> _EXTRACT PROVIDED_
Cons. of energy with rotational motion

[musicfairy]

In Figure 11-32, a solid brass ball of mass m and radius r will roll without slipping along the loop-the-loop track when released from rest along the straight section. For the following answers use g for the acceleration due to gravity, and m, r, and R, as appropriate, where all quantities are in SI units.

(a) From what minimum height h above the bottom of the track must the marble be released to ensure that it does not leave the track at the top of the loop? (The radius of the loop-the-loop is R. Assume R > r.)

(b) If the marble is released from height 6R above the bottom of the track, what is the magnitude of the horizontal component of the force acting on it at point Q?



For part a I came up with the equation

mgh = (1/2)mv² + (1/2)mv² + 2mgR
gh = (7/10)v² + 2gR

I think that's right, but I can't figure out how to solve for v. I'm guessing that It has something to do with centripetal force.


Part b probably needs an answer from part a. The horizontal component of the force is the normal force (= centripetal force?).

Help please.

 

[curly_ebhc]

your logic is good (except I don't get your second 1/2mv2).

You are right about centripital force. At the top the ball needs enough velocity so that its centripital inertia= its weight. The force of gravity must equal its centripital force. This will translate directly into an equation for velocity from centripital acceleration or froce.

 

[Doc Al]

For part a I came up with the equation

mgh = (1/2)mv² + (1/2)mv² + 2mgR
gh = (7/10)v² + 2gR

OK. (That second term in your first equation should be rotational KE.)

I think that's right, but I can't figure out how to solve for v. I'm guessing that It has something to do with centripetal force.

Right. Apply Newton's 2nd law to solve for v.

Part b probably needs an answer from part a.

Not really.

The horizontal component of the force is the normal force (= centripetal force?).

Yep.

 

[musicfairy]

For that I meant to say 1/5mv²

For part a I set N = 0 at the top of the loop

N + mg = mv²/(R-r)

g = v²/(R-r)

v² = g(R-r)

gh = (7/10)g(R-r) + 2gR

h = (7/10)g(R-r) + 2R




Part b

Using the equation from earlier...

g(6R) = (7/10)v² + gR
v² = (50/7)gR

N = mv² / (R-r)
N = m(50gR)/(7(R-r))



But it won't take my answer. =(


What did I do wrong now?

 

[Doc Al]

For that I meant to say 1/5mv²

For part a I set N = 0 at the top of the loop

N + mg = mv²/(R-r)

g = v²/(R-r)

v² = g(R-r)

gh = (7/10)g(R-r) + 2gR

h = (7/10)g(R-r) + 2R

The height of the ball's center at the top of the motion should be 2R-r, not 2R.

Part b

Using the equation from earlier...

g(6R) = (7/10)v² + gR
v² = (50/7)gR

N = mv² / (R-r)
N = m(50gR)/(7(R-r))

This looks OK to me.

> _DATA PROVIDED_
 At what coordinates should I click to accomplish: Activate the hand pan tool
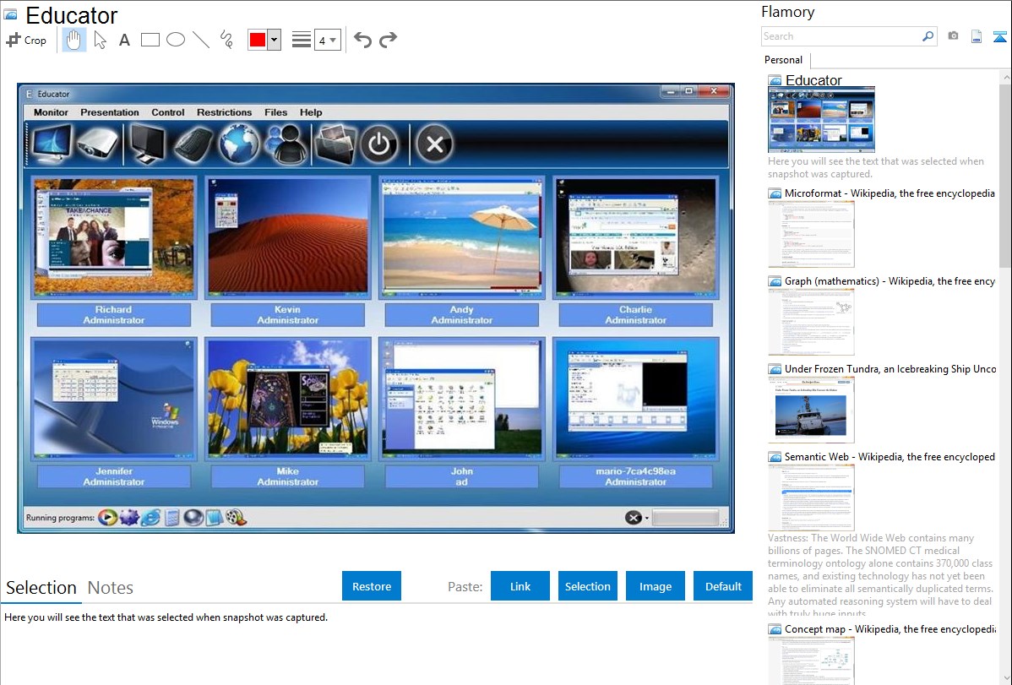(x=74, y=40)
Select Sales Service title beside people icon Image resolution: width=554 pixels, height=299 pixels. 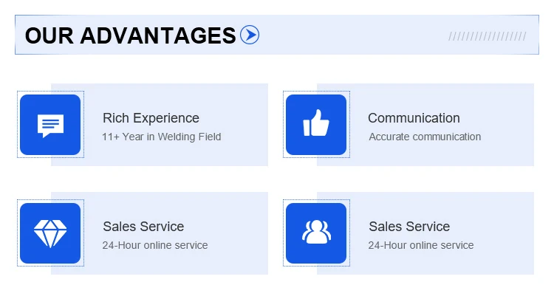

> _THE REQUEST_
Reproduce the loop-the-loop thread word for word from "The height of" to "looks OK to me.". The data is separate material, unrelated to the loop-the-loop thread.

> _RESPONSE TO THE TASK_
The height of the ball's center at the top of the motion should be 2R-r, not 2R.

Part b

Using the equation from earlier...

g(6R) = (7/10)v² + gR
v² = (50/7)gR

N = mv² / (R-r)
N = m(50gR)/(7(R-r))

This looks OK to me.